さらに私はパソコンの講師。近隣の貸店舗の賃貸料はネットで検索できる。
不動産の社長も、私が近隣の賃貸料情報を調べている事くらいは想像がつくだろう。

最後の第3ステップに入る。
「3段締めは」どんな交渉ごとにも有効だ。
次の週もやはり日曜日だった。
不動産屋の社長がガラスの引き戸を開けて声をかけてきた。
「どう、お茶でも飲まない」
「はい、今行きます」
いよいよ最後の段階だ。ここで今までの交渉を完結させる。
「寒くなってきたね」
「もうすぐ11月ですね」
「1年位すぐに経っちゃうね」
「ホント早いですね」
「どう、教室の再建計画うまく行っている」
「ええ、具体策はできてきたんですけどね、その通り行くかどうかですね」
「先生は頑張りやだから、うまく行くと思うよ」
「来週は名古屋のほうに行って、繁盛している教室を見学してきます」
「へえ、そんな遠くまで」
「ええ、インターネットで見たパソコン教室のオーナーに電話してみたんですよ」
「へええ、勇気あるね」
「生活できるかどうかの瀬戸際ですからね」
再建のために日々頑張っている姿も見せるのも有効になる。
自分も少しなら困っている人を助けしたいと思うのは人情だ。

「ああ、そうそう、この間の家賃の件だけどね」
「ああ、すいません無理を言って」
「キリのいいとこで、月2万円値下げという事にしてくれない。
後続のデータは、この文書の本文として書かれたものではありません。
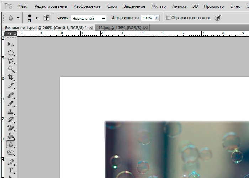Switch to the 12.jpg document tab
This screenshot has height=178, width=249.
(x=118, y=28)
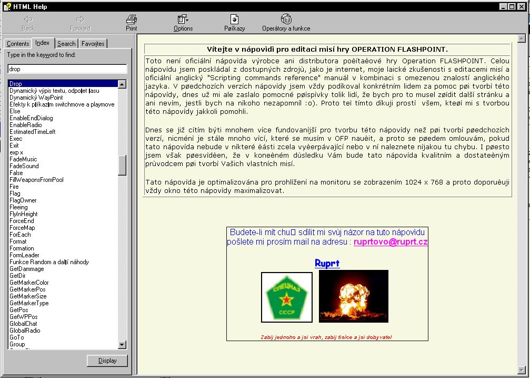Open the ruprtovo@ruprt.cz email link
Viewport: 530px width, 378px height.
pos(391,242)
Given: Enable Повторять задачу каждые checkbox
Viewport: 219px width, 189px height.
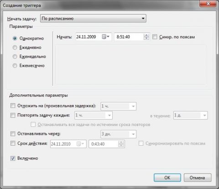Looking at the screenshot, I should [13, 115].
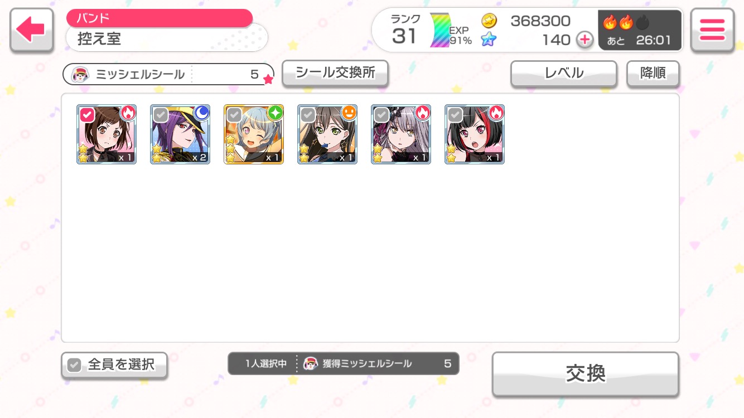
Task: Open the レベル sort criteria dropdown
Action: (564, 74)
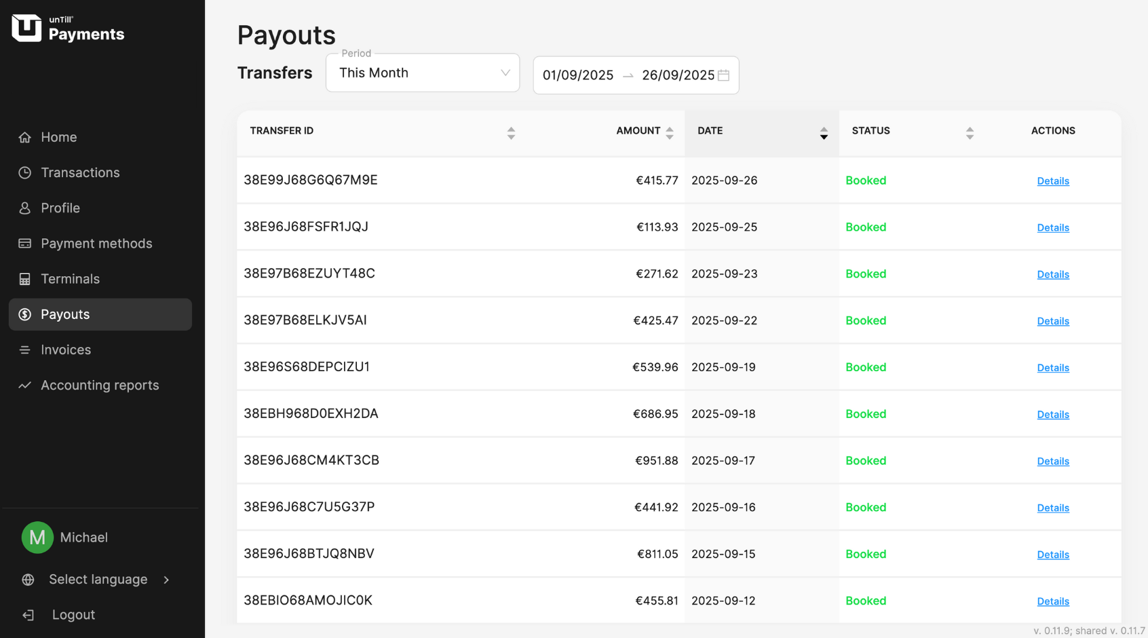
Task: View Details of the €951.88 transfer
Action: click(x=1052, y=462)

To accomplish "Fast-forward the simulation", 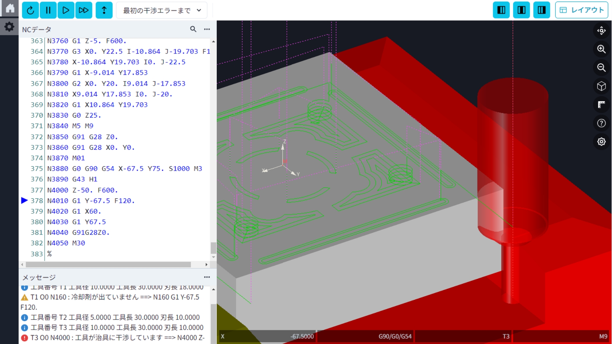I will click(84, 10).
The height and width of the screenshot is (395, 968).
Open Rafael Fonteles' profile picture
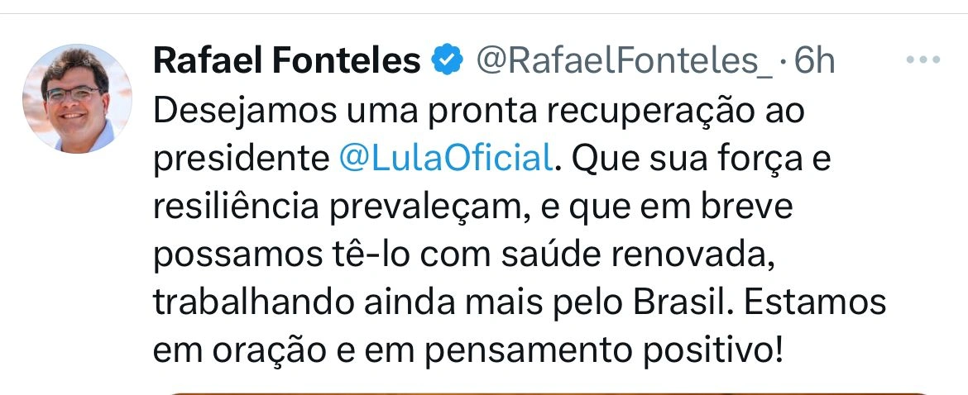(x=77, y=99)
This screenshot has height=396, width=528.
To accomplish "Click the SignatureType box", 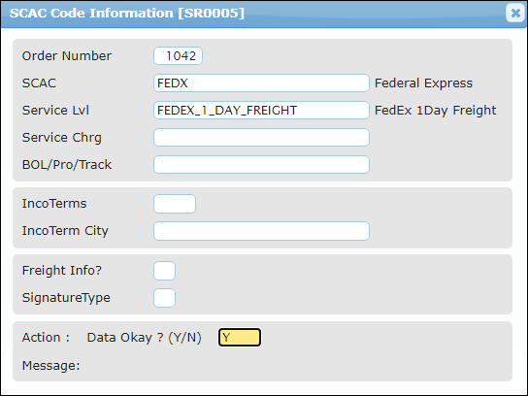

それ以上は無理」
「ありがとうございます。助かります。これでまた継続できます」
「じゃあ、来月1月からね」
これでだめなら隣の空き部屋の賃貸料金の情報を見せようと準備していた。
それは決裂を覚悟の最後の手段となり、契約を解除する事になりかねない。

これで家賃の件は目標通り決着した。
これからはもっと難しい再建策になる。
これで再建できなければ大家さんに見下される。
信用を無くして、追い出されるかもしれない。